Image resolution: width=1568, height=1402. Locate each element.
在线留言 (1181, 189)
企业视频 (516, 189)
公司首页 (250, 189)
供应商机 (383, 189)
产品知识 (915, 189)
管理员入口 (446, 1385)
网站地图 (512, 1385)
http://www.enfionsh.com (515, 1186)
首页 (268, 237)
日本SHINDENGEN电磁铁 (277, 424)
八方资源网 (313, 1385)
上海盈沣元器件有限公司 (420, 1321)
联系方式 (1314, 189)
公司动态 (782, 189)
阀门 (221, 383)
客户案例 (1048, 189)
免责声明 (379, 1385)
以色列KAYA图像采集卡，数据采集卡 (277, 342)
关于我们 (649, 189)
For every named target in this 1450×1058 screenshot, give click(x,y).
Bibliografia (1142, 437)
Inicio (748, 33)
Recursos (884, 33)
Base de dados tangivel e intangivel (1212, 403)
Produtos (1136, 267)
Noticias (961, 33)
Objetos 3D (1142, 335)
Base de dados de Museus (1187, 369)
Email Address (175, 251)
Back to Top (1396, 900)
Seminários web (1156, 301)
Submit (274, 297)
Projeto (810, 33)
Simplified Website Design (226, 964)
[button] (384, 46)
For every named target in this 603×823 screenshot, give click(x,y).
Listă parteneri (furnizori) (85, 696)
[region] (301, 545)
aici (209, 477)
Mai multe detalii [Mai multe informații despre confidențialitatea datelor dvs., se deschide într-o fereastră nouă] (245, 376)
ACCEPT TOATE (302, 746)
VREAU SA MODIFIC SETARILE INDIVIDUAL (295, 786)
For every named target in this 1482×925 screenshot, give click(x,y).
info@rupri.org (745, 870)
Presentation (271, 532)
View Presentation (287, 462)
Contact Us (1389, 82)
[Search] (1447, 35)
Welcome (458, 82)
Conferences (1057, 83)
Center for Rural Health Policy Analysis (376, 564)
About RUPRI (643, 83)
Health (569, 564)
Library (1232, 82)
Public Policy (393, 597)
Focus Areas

+ + + +

◆ AIM: Convert all the records above into a Markdown table with the columns "Row" and "Line." Give each non-blank line its own row, numbered in order.

◆ OUTPUT:
| Row | Line |
|---|---|
| 1 | Image resolution: width=1568, height=1402. Locate each element. |
| 2 | 在线留言 (1181, 189) |
| 3 | 企业视频 (516, 189) |
| 4 | 公司首页 (250, 189) |
| 5 | 供应商机 (383, 189) |
| 6 | 产品知识 (915, 189) |
| 7 | 管理员入口 (446, 1385) |
| 8 | 网站地图 (512, 1385) |
| 9 | http://www.enfionsh.com (515, 1186) |
| 10 | 首页 (268, 237) |
| 11 | 日本SHINDENGEN电磁铁 (277, 424) |
| 12 | 八方资源网 (313, 1385) |
| 13 | 上海盈沣元器件有限公司 (420, 1321) |
| 14 | 联系方式 (1314, 189) |
| 15 | 公司动态 (782, 189) |
| 16 | 阀门 (221, 383) |
| 17 | 客户案例 (1048, 189) |
| 18 | 免责声明 (379, 1385) |
| 19 | 以色列KAYA图像采集卡，数据采集卡 (277, 342) |
| 20 | 关于我们 (649, 189) |
| 21 | For every named target in this 1450×1058 screenshot, give click(x,y). |
| 22 | Bibliografia (1142, 437) |
| 23 | Inicio (748, 33) |
| 24 | Recursos (884, 33) |
| 25 | Base de dados tangivel e intangivel (1212, 403) |
| 26 | Produtos (1136, 267) |
| 27 | Noticias (961, 33) |
| 28 | Objetos 3D (1142, 335) |
| 29 | Base de dados de Museus (1187, 369) |
| 30 | Email Address (175, 251) |
| 31 | Back to Top (1396, 900) |
| 32 | Seminários web (1156, 301) |
| 33 | Submit (274, 297) |
| 34 | Projeto (810, 33) |
| 35 | Simplified Website Design (226, 964) |
| 36 | [button] (384, 46) |
| 37 | For every named target in this 603×823 screenshot, give click(x,y). |
| 38 | Listă parteneri (furnizori) (85, 696) |
| 39 | [region] (301, 545) |
| 40 | aici (209, 477) |
| 41 | Mai multe detalii [Mai multe informații despre confidențialitatea datelor dvs., se deschide într-o fereastră nouă] (245, 376) |
| 42 | ACCEPT TOATE (302, 746) |
| 43 | VREAU SA MODIFIC SETARILE INDIVIDUAL (295, 786) |
| 44 | For every named target in this 1482×925 screenshot, give click(x,y). |
| 45 | info@rupri.org (745, 870) |
| 46 | Presentation (271, 532) |
| 47 | View Presentation (287, 462) |
| 48 | Contact Us (1389, 82) |
| 49 | [Search] (1447, 35) |
| 50 | Welcome (458, 82) |
| 51 | Conferences (1057, 83) |
| 52 | Center for Rural Health Policy Analysis (376, 564) |
| 53 | About RUPRI (643, 83) |
| 54 | Health (569, 564) |
| 55 | Library (1232, 82) |
| 56 | Public Policy (393, 597) |
| 57 | Focus Areas |